As we enjoy a fantastic summer, clients at Elizabeth Renee Esthetics Skin Care Spa are aware that the most effective way to slow the hands of time regarding their skin is to diligently apply and reapply sunscreen. Yet, some clients are noticing that they’re still developing a tan or even worse, a harshly skin damaging sunburn. This has left some of them wondering if their sunscreen is truly effective. If you’ve avoided a sunburn then you can be sure your sunscreen is working. However, a tan still represents skin aging and skin cancer promoting sun damage.
Unfortunately, no sunscreen can completely block the sun’s harmful rays. Here are our top eight tips on how to increase the effectiveness of your sunscreen:
- The two-peanut approach – When the FDA tests sunscreen and labels it a certain number (like SPF 30) it tests this by using 1 ounce of sunscreen for your whole body. What that means for your face is a about a half teaspoon from your chin up. Do you apply this much? What we advise clients to do this to insure you are getting the right protection: Apply about the size of a peanut to your face every morning as part of your regular skincare routine. Then go get dressed. Come back to the bathroom after your sunscreen has had time to settle in and apply a second peanut amount before applying makeup. Now you’ll get optimum protection.

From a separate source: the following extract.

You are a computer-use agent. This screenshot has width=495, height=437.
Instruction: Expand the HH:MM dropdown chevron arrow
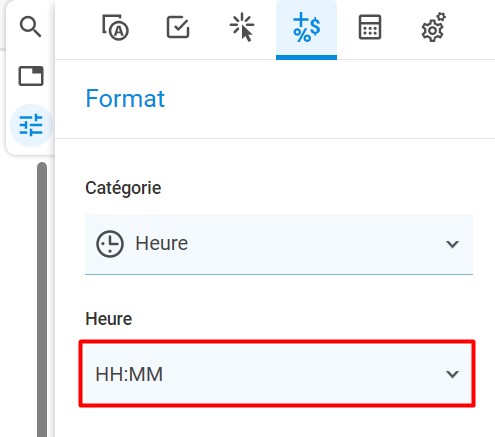tap(452, 374)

- Re-Apply – Even the best sunscreen only lasts 80-minutes if you’re outdoors. So, take your sunscreen with you and set your countdown timer on your phone or watch. You might be surprised how quickly 80-minutes goes by.
- It’s Water Resistant, Not Water Proof – Think a water-resistant sunscreen is only necessary when swimming? Think again. Hot days can mean a lot of sweat and the body’s cooling system can do a great job of breaking down and diluting sunscreen. A water and sweat-resistant formulation can help with this. But don’t be fooled. There is no such thing as a “waterproof” sunscreen. All sunscreen, no matter what the label says, is compromised by exposure to water and sweat. Re-apply after you swim or if you’re particularly sweaty.
- Up your SPF, But Don’t Be Fooled– During the summer don’t use anything less than an SPF 30. Anything lower just doesn’t offer adequate protection, especially if you know you’re going to be exposed to direct sunlight. But also, don’t be fooled. An SPF rating higher than 50 doesn’t not offer significant additional protection from the sun. A product labelled SPF 100 does not protect twice as much as an SPF 50. An SPF 50 will protect you from 98% of the sun’s UV-B rays. A higher SPF rating will only improve the protection very slightly. Also, the higher the SPF the higher the risk of skin sensitivities and reactions.
- Go Broad Spectrum– Not all sunscreens are the same. Look for those labelled “broad spectrum.” These enhanced sunscreens protect you from both UV-A and UV-B rays. UV-A rays contribute to skin cancer and significant skin aging. UV-B rays cause sunburn. Because sunscreens are only required to protect you from UV-B rays you may not be fully protected from the potentially more harmful UV-A rays.
- Rosacea and Sensitive Skin Types – Look for zinc oxide as your main sunscreen ingredient. Unlike chemical sunscreens this ingredient provides a barrier of broad spectrum protection that reflects UV rays sun away from your skin. Chemical sunscreens disarm UV light waves by changing them to heat waves. This process can heat up sensitive skin causing redness and sensitivity. The ideal sunscreen however should contain a tiny bit of a chemical sunscreen ingredient. This is because the barrier created by zinc oxide is like a layer of tiny little balls on your skin. Unless you apply the thickest amount of zinc oxide you are vulnerable to sun’s rays passing between the zinc oxide particles and damaging your skin. A tiny amount of chemical sunscreen (like Octinoxate) can benefit your skin by filling in the spaces and avoiding this imperfection.
- Check the Expiration Date – Sunscreen doesn’t last forever. The ingredients in sunscreen are naturally unstable and over time sunscreens loose their effectiveness. Pay attention to expiration dates as using expired sunscreen can result in a nasty burn. Did you apply sunscreen all over but developed a strange, swirly sun burn? Your sunscreen has likely expired. Can’t find the expiration date on the bottle? Throw it away!
- SPF In Foundation – Foundations that contain sunscreen are not a replacement for your regular sunscreen product. The reason why is simple. Are you really going to apply the required 1/2 teaspoon of foundation to your face to get the amount of SPF promised on the bottle? I think not. However, applying a reasonable amount of foundation with SPF after your two peanuts worth sunscreen in the morning will boost your SPF by adding another layer of protection.